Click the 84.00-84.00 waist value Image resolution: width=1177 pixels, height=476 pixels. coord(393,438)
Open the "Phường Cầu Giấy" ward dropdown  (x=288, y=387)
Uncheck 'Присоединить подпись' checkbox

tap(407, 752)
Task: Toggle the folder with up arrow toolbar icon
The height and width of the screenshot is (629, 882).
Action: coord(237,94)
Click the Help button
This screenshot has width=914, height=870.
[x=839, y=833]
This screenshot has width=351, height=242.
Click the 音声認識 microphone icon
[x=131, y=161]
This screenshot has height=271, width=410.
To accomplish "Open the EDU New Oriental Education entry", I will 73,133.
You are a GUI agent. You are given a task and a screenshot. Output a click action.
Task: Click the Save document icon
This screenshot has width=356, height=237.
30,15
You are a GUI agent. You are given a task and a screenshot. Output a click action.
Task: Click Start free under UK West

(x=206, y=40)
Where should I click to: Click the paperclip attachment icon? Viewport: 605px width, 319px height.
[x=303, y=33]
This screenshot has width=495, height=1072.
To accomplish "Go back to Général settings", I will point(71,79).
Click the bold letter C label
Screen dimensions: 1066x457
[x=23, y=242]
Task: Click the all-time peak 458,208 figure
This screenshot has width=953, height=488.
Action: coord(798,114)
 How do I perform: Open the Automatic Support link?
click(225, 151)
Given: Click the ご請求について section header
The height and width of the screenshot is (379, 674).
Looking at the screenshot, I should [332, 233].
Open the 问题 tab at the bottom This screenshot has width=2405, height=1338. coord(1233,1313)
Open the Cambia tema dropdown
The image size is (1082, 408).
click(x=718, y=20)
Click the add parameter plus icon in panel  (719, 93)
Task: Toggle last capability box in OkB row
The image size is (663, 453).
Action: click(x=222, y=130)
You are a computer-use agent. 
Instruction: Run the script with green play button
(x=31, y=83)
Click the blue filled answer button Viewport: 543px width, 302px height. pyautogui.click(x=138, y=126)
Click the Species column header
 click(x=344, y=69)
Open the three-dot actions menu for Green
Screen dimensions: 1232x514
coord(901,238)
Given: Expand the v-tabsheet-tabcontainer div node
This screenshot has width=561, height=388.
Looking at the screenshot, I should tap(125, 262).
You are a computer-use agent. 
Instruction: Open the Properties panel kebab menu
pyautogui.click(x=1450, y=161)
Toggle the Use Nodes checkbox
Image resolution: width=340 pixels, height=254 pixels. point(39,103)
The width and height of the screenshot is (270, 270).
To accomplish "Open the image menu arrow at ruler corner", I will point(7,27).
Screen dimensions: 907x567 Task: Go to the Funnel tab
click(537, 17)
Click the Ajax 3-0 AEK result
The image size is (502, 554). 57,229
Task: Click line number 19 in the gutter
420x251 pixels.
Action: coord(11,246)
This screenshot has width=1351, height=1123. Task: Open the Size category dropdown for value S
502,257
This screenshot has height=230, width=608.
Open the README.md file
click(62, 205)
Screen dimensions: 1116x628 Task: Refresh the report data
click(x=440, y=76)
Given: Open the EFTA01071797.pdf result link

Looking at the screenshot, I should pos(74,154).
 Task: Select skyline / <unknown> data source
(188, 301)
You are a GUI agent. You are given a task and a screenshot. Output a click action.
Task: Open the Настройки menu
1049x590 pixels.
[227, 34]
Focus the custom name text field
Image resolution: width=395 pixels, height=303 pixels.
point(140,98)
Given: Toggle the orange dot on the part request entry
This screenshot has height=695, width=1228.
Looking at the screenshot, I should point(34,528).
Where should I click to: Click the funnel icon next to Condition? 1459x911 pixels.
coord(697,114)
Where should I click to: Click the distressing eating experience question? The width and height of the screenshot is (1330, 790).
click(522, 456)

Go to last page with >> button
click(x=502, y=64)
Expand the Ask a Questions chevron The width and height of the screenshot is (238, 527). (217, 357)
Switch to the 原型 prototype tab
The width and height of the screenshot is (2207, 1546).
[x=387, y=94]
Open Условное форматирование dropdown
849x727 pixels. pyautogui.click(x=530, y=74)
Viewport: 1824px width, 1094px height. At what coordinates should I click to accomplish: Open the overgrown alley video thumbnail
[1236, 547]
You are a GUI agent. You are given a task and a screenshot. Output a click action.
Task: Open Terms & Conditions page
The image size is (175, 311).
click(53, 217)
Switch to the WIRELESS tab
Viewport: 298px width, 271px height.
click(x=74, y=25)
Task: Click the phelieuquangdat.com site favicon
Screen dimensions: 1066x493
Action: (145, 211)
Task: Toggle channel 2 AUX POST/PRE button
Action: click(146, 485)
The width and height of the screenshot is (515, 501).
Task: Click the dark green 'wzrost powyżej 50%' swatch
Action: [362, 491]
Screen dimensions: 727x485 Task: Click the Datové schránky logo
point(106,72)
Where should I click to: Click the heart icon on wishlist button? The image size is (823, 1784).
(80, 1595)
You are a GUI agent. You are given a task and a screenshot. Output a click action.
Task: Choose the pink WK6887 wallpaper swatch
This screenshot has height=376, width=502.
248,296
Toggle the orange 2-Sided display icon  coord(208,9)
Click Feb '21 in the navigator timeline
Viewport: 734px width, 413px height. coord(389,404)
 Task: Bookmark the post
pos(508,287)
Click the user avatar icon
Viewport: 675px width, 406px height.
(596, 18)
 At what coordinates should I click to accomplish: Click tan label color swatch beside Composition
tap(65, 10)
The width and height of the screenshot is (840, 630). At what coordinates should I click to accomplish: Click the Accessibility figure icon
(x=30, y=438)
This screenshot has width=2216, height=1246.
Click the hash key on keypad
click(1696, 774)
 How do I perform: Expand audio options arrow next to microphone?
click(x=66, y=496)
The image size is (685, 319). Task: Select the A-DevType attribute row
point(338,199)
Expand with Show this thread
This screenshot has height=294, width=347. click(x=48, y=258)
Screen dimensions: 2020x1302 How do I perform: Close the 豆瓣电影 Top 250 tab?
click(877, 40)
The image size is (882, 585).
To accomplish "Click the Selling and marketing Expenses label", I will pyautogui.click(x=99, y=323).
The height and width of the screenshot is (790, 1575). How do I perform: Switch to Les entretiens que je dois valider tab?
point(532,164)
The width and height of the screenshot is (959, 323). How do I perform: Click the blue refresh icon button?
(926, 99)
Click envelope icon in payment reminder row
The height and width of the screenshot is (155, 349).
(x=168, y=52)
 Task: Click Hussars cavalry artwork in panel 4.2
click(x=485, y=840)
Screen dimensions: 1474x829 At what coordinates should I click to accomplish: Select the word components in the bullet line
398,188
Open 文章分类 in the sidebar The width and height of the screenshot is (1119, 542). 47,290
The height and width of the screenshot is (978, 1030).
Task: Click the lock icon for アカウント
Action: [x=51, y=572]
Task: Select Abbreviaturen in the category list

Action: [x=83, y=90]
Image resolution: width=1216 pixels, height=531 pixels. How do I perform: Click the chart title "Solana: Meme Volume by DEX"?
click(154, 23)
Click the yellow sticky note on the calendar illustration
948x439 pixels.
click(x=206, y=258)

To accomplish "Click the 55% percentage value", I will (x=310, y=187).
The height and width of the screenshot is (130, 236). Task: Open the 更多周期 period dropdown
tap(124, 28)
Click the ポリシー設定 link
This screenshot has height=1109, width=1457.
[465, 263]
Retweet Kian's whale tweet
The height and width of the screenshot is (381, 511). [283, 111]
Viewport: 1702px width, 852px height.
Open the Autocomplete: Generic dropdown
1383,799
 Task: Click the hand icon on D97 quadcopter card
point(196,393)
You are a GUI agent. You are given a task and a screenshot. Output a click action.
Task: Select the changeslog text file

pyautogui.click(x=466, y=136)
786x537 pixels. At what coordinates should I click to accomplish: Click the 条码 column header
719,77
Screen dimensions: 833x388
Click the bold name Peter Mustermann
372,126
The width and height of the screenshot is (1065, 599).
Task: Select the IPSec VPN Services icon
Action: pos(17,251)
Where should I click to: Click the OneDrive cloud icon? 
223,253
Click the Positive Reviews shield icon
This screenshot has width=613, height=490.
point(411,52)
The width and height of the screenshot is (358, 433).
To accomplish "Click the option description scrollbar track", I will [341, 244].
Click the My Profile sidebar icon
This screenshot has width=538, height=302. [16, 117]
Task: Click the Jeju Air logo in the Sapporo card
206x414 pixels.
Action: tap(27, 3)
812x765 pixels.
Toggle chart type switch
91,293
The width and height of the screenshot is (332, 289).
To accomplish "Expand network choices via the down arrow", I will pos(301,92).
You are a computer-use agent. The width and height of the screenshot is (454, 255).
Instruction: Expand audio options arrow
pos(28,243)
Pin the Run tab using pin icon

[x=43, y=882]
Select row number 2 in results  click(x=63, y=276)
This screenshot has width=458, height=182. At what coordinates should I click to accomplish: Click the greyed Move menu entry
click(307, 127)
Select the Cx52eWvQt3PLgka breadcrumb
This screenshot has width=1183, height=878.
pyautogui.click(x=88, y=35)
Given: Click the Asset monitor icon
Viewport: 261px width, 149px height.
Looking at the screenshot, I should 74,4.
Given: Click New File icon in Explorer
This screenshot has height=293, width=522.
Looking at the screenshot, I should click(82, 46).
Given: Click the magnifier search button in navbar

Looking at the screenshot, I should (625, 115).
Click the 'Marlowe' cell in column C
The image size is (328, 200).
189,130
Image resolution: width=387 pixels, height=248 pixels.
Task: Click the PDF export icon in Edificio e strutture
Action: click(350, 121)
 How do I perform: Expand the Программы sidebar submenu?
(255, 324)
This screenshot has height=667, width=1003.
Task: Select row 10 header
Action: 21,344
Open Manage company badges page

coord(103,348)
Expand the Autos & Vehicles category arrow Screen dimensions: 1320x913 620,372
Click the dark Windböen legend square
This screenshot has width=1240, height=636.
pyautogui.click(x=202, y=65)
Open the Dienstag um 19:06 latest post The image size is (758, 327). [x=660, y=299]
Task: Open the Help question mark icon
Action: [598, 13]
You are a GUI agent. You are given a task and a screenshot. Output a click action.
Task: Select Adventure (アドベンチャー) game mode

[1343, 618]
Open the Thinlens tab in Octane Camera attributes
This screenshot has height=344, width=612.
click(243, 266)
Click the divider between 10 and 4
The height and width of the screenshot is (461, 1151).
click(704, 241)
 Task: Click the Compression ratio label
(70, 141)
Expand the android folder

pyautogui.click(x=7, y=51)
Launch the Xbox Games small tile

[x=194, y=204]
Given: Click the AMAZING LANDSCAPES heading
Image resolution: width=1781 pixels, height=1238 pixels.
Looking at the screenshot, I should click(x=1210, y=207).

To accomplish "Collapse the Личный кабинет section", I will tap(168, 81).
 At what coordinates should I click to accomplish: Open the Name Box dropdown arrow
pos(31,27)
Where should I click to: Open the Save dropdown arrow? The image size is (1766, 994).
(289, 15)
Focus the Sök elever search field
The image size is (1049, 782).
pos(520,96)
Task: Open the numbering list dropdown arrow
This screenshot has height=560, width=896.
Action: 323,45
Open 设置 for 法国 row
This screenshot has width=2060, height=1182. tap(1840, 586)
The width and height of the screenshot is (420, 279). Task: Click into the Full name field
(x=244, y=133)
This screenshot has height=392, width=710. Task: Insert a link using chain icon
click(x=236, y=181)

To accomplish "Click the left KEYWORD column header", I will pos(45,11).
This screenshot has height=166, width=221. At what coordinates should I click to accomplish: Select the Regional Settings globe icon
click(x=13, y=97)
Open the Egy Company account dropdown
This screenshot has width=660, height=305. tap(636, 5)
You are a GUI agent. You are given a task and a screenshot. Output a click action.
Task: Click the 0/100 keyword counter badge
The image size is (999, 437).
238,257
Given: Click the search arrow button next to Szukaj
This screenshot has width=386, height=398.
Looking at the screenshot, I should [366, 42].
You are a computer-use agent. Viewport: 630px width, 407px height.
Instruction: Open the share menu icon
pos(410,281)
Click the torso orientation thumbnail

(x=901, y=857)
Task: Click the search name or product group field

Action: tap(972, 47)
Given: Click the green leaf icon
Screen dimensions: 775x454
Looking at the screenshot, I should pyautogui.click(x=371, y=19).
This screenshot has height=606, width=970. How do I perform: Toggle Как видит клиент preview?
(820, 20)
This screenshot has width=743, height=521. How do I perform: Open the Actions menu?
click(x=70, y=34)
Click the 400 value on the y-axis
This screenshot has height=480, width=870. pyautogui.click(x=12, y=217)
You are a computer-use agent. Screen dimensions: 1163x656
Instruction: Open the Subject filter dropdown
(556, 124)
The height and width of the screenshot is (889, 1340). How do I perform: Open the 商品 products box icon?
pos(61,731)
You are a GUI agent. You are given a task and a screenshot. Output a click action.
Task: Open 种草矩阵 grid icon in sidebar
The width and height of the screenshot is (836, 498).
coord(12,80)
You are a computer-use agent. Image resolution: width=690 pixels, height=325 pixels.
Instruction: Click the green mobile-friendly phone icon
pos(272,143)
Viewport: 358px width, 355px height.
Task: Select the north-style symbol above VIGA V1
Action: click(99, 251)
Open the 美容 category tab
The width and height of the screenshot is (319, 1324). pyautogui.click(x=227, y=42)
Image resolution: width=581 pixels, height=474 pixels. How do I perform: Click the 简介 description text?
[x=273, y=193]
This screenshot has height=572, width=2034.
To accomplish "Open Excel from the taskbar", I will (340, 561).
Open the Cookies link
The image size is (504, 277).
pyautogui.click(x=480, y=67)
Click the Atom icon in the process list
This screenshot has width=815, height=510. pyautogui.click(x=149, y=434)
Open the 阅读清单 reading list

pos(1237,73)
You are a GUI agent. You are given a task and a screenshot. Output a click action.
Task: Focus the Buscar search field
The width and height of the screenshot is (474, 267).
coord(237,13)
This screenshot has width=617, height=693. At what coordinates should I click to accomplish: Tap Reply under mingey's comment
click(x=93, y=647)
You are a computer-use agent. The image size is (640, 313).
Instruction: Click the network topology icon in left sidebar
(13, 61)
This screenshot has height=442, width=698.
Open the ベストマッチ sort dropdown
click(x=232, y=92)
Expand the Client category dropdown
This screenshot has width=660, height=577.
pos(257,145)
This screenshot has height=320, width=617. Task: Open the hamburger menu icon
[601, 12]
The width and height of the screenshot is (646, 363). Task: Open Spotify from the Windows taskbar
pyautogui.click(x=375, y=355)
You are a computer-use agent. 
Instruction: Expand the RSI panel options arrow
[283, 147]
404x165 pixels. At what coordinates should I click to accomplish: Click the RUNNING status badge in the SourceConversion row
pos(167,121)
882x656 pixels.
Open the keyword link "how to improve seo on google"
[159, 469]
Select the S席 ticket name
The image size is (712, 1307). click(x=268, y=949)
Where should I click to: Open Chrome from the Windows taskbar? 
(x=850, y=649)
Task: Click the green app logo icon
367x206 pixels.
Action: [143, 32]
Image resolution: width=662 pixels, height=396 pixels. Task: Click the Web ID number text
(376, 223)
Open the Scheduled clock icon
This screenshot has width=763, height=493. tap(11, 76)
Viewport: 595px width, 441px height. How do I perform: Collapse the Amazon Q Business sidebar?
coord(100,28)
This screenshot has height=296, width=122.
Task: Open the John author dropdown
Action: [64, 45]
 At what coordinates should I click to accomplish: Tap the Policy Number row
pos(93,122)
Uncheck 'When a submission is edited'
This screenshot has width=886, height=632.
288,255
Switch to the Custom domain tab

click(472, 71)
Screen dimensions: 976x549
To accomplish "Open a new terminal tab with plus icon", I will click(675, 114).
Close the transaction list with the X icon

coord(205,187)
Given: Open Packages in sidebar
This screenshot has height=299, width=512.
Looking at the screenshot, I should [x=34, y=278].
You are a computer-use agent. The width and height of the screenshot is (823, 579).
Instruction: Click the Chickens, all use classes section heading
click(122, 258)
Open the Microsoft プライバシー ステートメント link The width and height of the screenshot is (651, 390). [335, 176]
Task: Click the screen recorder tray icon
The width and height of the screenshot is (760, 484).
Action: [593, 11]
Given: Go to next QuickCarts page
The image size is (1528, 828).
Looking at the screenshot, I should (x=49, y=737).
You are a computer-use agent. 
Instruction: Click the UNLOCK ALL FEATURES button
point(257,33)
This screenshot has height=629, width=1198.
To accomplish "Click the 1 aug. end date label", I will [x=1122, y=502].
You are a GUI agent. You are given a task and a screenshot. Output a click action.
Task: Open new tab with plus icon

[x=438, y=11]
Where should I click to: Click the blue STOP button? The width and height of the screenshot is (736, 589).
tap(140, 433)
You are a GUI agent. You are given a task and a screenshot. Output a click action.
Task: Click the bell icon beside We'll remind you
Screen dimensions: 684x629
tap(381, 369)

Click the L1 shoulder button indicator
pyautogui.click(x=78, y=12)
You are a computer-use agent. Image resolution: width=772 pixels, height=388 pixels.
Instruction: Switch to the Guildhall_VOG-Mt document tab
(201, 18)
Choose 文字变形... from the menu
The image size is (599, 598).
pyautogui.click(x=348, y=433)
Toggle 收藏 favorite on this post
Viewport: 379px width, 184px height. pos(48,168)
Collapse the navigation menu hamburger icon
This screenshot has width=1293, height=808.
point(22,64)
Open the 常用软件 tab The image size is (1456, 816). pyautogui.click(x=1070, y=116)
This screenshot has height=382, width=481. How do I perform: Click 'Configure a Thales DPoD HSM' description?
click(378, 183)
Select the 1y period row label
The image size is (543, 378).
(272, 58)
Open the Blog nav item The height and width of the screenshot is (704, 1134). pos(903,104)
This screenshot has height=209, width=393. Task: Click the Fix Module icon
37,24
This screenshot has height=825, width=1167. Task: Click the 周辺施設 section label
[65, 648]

課題内容 =>
「Screen dimensions: 907x567」を含む行から「Looking at the screenshot, I should point(34,528).」を含む行までを、「Refresh」を「Reload」に差し替えて書き直してください。ほかの部分は一切変えないでください。

実行結果 =>
Screen dimensions: 907x567 Task: Go to the Funnel tab
click(537, 17)
Click the Ajax 3-0 AEK result
The image size is (502, 554). 57,229
Task: Click line number 19 in the gutter
420x251 pixels.
Action: coord(11,246)
This screenshot has width=1351, height=1123. Task: Open the Size category dropdown for value S
502,257
This screenshot has height=230, width=608.
Open the README.md file
click(62, 205)
Screen dimensions: 1116x628 Task: Reload the report data
click(x=440, y=76)
Given: Open the EFTA01071797.pdf result link

Looking at the screenshot, I should pos(74,154).
 Task: Select skyline / <unknown> data source
(188, 301)
You are a GUI agent. You are given a task and a screenshot. Output a click action.
Task: Open the Настройки menu
1049x590 pixels.
[227, 34]
Focus the custom name text field
Image resolution: width=395 pixels, height=303 pixels.
point(140,98)
Given: Toggle the orange dot on the part request entry
This screenshot has height=695, width=1228.
Looking at the screenshot, I should point(34,528).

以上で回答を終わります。